Selbst wenn dies in der Konsequenz bedeuten wird, man müsse die Google Büros in China schließen, wäre man bereit, diesen Schritt zu gehen.

Dieser dramatischen Entscheidung vorausgegangen war, laut Google, eine koordinierte Attacke auf die Sicherheitssysteme von mehr als zwanzig Großunternehmen, darunter auch Google selbst. Der Angriff sei unter anderem gezielt gegen die Google Mail Konten von chinesischen Menschenrechtsaktivisten durchgeführt werden.

Google unterstellt in seiner weiter unten im Original abgedruckten Presseerklärung indirekt, die Angriffe könnten von der chinesischen Regierung selbst durchgeführt oder in Auftrag gegeben worden sein.

Bislang war der Suchgigant aus Mountain View den Auflagen der Regierung nachgekommen und hatte Teile des Suchindexes für Zugriffe durch chinesische Nutzer ausgeblendet.

Mit der heute eingeleiteten Kehrtwende setzt der größte Internetkonzern der Welt ein deutliches Zeichen für das Recht auf freie Meinungsäußerung im Netz.

Silicon Valley’s Promiblogger Robert Scoble schreibt unter dem Titel “Corporate Bravery from Google” nicht zu Unrecht:

“The world has just dramatically changed. […] This is a world changer.
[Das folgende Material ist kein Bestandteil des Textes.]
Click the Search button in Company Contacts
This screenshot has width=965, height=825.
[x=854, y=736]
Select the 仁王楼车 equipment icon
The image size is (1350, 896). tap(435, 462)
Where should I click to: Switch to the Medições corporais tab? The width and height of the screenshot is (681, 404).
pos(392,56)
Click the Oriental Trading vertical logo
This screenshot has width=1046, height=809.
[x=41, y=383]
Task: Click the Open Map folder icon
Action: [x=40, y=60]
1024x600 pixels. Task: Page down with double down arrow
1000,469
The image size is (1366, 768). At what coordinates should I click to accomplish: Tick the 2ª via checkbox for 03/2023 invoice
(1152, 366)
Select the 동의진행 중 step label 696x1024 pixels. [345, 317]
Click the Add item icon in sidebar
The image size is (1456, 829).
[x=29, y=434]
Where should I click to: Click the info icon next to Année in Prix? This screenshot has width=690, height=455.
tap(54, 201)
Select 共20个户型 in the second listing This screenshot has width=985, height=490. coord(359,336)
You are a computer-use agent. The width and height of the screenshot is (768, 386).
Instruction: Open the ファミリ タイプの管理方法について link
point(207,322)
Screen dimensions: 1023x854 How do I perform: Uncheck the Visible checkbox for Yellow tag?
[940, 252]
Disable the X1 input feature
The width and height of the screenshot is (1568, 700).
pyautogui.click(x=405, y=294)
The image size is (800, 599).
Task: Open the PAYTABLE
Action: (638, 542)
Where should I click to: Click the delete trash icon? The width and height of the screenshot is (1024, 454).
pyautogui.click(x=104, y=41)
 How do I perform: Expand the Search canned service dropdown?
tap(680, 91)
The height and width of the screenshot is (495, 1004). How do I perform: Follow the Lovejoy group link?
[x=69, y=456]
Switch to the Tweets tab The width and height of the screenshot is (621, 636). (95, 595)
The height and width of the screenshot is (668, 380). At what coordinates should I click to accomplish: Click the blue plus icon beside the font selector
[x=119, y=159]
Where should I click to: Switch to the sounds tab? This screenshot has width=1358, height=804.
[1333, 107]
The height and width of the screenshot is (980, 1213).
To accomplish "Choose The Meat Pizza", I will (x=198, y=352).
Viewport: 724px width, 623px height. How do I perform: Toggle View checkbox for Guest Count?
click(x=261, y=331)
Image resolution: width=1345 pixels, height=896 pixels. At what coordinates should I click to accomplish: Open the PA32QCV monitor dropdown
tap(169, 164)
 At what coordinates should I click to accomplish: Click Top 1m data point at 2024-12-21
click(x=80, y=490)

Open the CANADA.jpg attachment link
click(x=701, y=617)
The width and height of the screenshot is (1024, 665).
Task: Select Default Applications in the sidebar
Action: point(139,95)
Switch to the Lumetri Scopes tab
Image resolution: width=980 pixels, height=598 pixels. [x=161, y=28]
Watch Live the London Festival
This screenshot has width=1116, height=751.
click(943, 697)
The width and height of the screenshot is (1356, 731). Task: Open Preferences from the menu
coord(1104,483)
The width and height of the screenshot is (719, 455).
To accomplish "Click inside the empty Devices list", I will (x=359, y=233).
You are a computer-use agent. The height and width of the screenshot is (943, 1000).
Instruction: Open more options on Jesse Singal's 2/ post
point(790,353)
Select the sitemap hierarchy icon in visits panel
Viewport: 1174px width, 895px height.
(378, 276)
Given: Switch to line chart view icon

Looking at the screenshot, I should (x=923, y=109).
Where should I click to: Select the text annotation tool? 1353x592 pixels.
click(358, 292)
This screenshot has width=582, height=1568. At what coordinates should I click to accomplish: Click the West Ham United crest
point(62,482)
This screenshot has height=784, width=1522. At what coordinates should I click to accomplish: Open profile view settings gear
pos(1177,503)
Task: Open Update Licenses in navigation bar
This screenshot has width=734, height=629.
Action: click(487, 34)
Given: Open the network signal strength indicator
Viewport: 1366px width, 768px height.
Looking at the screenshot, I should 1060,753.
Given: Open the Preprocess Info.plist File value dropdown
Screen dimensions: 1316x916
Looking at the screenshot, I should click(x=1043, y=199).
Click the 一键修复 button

We will not see this kind of world-changing action by a tech company often.

It has made me a fan of Google all over again.

Perceptions have changed.”

Auf Twitter ist Google’s mutiger Schritt bereits das Top Thema. Hoffen wir, dass dem Beispiel Google’s weitere Großunternehmen folgen, um sich so für Menschenrechte und das Recht auf freie Meinungsäußerung im am stärksten wachsenden Markt der Welt einzusetzen.

Aufgrund der Tragweite der Ereignisse haben wir uns entschieden die Pressemitteilung im englischen Original anzufügen:

“A new approach to China
1/12/2010 03:00:00 PM
Like many other well-known organizations, we face cyber attacks of varying degrees on a regular basis. In mid-December, we detected a highly sophisticated and targeted attack on our corporate infrastructure originating from China that resulted in the theft of intellectual property from Google. However, it soon became clear that what at first appeared to be solely a security incident–albeit a significant one–was something quite different.

First, this attack was not just on Google. As part of our investigation we have discovered that at least twenty other large companies from a wide range of businesses–including the Internet, finance, technology, media and chemical sectors–have been similarly targeted. We are currently in the process of notifying those companies, and we are also working with the relevant U.S. authorities.

Second, we have evidence to suggest that a primary goal of the attackers was accessing the Gmail accounts of Chinese human rights activists. Based on our investigation to date we believe their attack did not achieve that objective. Only two Gmail accounts appear to have been accessed, and that activity was limited to account information (such as the date the account was created) and subject line, rather than the content of emails themselves.

Third, as part of this investigation but independent of the attack on Google, we have discovered that the accounts of dozens of U.S.-, China- and Europe-based Gmail users who are advocates of human rights in China appear to have been routinely accessed by third parties. These accounts have not been accessed through any security breach at Google, but most likely via phishing scams or malware placed on the users’ computers.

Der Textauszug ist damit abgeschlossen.